Exercise >>
Copy the entries word for word, from the start through the line containing "Screen dimensions: 328x205 point(28,99)". Leave the pictures out.

-=-=-=-=-

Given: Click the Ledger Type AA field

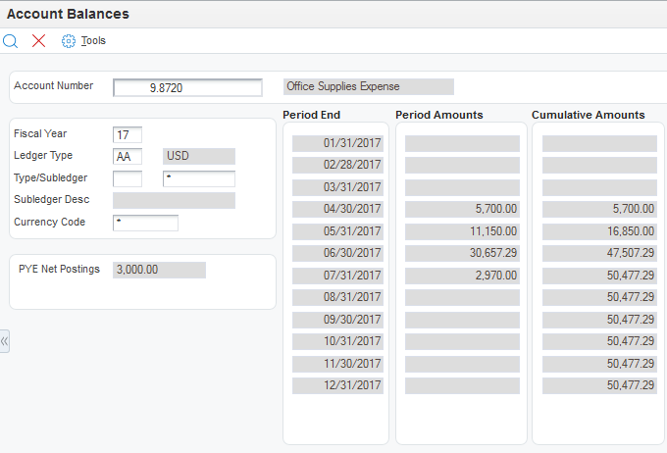Looking at the screenshot, I should [x=128, y=156].
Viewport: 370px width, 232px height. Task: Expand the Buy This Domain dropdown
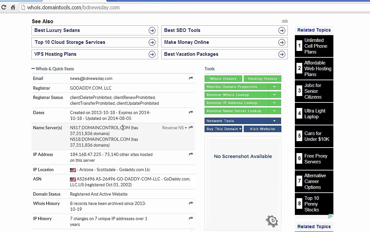(x=240, y=129)
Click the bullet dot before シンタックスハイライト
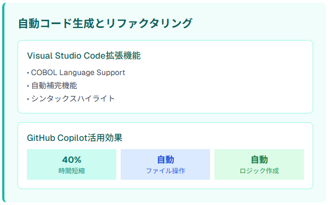Screen dimensions: 328x205 point(28,99)
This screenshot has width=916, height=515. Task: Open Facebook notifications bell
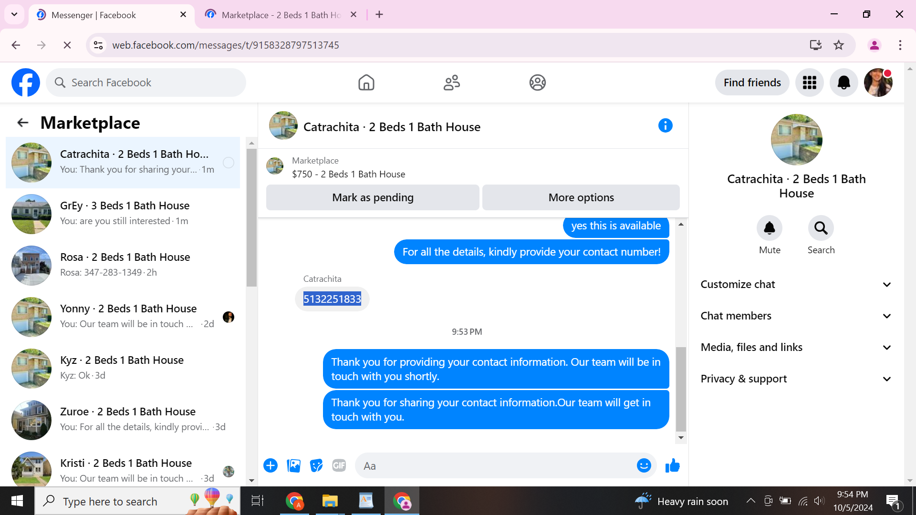[843, 82]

-=-=-=-=-

Exercise response >>
Given: Click the Ledger Type AA field

Looking at the screenshot, I should [x=128, y=156].
Viewport: 370px width, 232px height. Task: Expand the Buy This Domain dropdown
(x=240, y=129)
Click the bullet dot before シンタックスハイライト
Screen dimensions: 328x205 point(28,99)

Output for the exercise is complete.